Spanish authorities routinely fly over a massive area of the Atlantic around the Canary Islands looking for lost migrants. But the vast distances, volatile weather conditions and relatively small boats mean they are easily missed.

The relatives of survivors and victims of the pirogue that was found adrift in the Atlantic Ocean on Aug. 14, gather on the beach in Fass Boye, Senegal, Monday, Aug. 28, 2023.

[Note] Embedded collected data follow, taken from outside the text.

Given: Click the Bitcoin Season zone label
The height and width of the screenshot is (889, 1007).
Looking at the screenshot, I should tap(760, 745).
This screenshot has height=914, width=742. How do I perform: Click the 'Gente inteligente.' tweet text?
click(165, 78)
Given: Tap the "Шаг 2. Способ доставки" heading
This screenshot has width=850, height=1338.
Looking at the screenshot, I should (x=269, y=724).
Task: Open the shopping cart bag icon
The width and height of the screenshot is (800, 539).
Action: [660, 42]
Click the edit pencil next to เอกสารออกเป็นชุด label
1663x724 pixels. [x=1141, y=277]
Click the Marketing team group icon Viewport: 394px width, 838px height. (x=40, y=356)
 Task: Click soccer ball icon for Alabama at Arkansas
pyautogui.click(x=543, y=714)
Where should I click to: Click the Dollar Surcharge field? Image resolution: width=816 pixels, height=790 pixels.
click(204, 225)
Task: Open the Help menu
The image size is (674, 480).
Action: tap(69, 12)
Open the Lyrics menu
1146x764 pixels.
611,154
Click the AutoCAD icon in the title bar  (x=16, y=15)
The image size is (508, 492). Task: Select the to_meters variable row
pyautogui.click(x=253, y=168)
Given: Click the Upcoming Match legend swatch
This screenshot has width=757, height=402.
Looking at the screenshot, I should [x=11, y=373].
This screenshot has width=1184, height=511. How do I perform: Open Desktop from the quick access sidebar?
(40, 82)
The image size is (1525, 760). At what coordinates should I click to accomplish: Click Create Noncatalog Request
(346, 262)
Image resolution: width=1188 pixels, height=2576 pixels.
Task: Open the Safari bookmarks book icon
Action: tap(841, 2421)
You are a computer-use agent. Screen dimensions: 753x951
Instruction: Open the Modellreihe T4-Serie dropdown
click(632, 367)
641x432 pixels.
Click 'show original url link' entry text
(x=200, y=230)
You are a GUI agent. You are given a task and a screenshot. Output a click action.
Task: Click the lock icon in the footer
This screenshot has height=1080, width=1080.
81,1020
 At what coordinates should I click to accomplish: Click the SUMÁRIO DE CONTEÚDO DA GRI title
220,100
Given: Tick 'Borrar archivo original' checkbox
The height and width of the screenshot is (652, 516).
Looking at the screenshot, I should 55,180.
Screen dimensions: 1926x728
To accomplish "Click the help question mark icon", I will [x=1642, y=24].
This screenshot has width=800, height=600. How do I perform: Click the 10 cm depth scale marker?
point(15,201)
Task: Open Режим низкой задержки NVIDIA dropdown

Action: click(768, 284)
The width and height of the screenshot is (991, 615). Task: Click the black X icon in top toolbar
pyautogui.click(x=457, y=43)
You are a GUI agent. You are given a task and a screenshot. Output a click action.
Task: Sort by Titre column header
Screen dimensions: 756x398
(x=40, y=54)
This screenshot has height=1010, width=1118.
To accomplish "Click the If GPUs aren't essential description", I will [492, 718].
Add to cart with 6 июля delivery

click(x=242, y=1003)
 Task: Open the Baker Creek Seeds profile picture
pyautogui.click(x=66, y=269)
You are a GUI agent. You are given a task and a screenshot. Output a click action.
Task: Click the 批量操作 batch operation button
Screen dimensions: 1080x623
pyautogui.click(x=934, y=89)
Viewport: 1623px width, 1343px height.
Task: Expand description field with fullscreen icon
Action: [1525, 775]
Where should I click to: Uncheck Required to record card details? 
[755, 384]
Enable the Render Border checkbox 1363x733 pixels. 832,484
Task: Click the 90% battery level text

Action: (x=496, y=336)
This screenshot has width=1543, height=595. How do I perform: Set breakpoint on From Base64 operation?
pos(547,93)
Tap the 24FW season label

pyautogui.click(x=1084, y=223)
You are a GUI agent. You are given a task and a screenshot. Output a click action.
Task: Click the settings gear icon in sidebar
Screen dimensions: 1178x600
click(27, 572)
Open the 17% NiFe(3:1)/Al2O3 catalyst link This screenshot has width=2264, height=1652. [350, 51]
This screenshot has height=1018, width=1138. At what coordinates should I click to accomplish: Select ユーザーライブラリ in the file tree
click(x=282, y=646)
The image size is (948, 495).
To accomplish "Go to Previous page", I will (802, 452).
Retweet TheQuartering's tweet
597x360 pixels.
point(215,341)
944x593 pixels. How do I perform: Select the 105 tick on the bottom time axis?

The relatives of survivors and victims of the pirogue that was found adrift in the Atlantic Ocean on Aug. 14, gather on the beach in Fass Boye, Senegal, Monday, Aug. 28, 2023.
| Photo Credit:
AP

Massive cargo ships passed the would-be migrants by almost every day, destabilizing their shaky wooden canoe-like boat, known as a pirogue. No one came to their rescue. Under international law, captains are required “to render assistance to any person found at sea in danger of being lost.” But the law is hard to enforce.

It didn’t take long for passengers to start pointing fingers at the captain, who was not a native of Fass Boye. “He did things like a sorcerer. He spoke gibberish,” Mr. Dieye recounts. Belief in witchcraft and the power of curses is strong across West Africa.

“They tied him up,” Mr. Dieye says. “He was the first to die.”

Into their third week, they ran out of water. There was nothing left but the ocean. Those who tried to quench their thirst with saltwater died. Those who took only tiny sips survived. The hunger tortured them as much as the thirst.

“Sometimes I sat at the ledge of the pirogue,” Bathie Gaye, a 31-year-old survivor from Diogo Sur Mer, Senegal, recalls, “so if I died, I wouldn’t have to tire the others — they could just push me over.”

Fernando Ncula, a 22-year-old from Guinea-Bissau, was one of only two foreigners on board. His friend succumbed to thirst and hunger around day 25, Ncula recalls.

When he opened his eyes the next morning, his friend’s body was gone. Others had thrown it in the ocean. He was the only outsider left, and became terrified he would be thrown overboard, too.

“Why are you not tired like the rest of us?” Mr. Ncula remembers being interrogated. They tied him up.

Unable to move, and without food or water, he fell in and out of consciousness for two days. Finally, an older man took pity on him and cut him loose. His savior later died, too.

Death seemed inevitable; waiting for it was unbearable. As they reached the one-month mark, people started to jump in a desperate attempt to swim to safety, or perhaps to put themselves out of misery. Thirty men and boys died that way, survivors say.

Two nights after the last men jumped, lights appeared in the sky. It was the Zillarri, a Belize-flagged, Spanish-owned tuna fishing support vessel.

“They were so skinny. I saw their eyes and teeth and only bones,” Abdou Aziz Niang, a Senegalese mechanic working on the ship, remembers. “How long have you been here?” he asked them.

It had been 36 days. Now these men — who were fleeing for Europe because industrial overfishing had made their livelihoods untenable — were being rescued by a European fishing vessel.

Finally, the ship received instructions: Take the rescued people to the closest port, Palmeira, on the island of Sal in Cape Verde, 290 kilometers (180 miles) away.

They were alive, yes. But at what cost? Relatives had invested in their journey to Europe, selling possessions to pay for their trip, hoping the young men would get jobs and send money back home. Instead, they would return with empty hands and terrible news.

Without jobs, the survivors are back where they started. They are still looking for ways out — even if that means gambling their lives again.

Among them is Boye. Boarding another boat could leave his wife a widow and his two children fatherless. But “when you have no work,” he says, “it’s better to leave and try your luck.”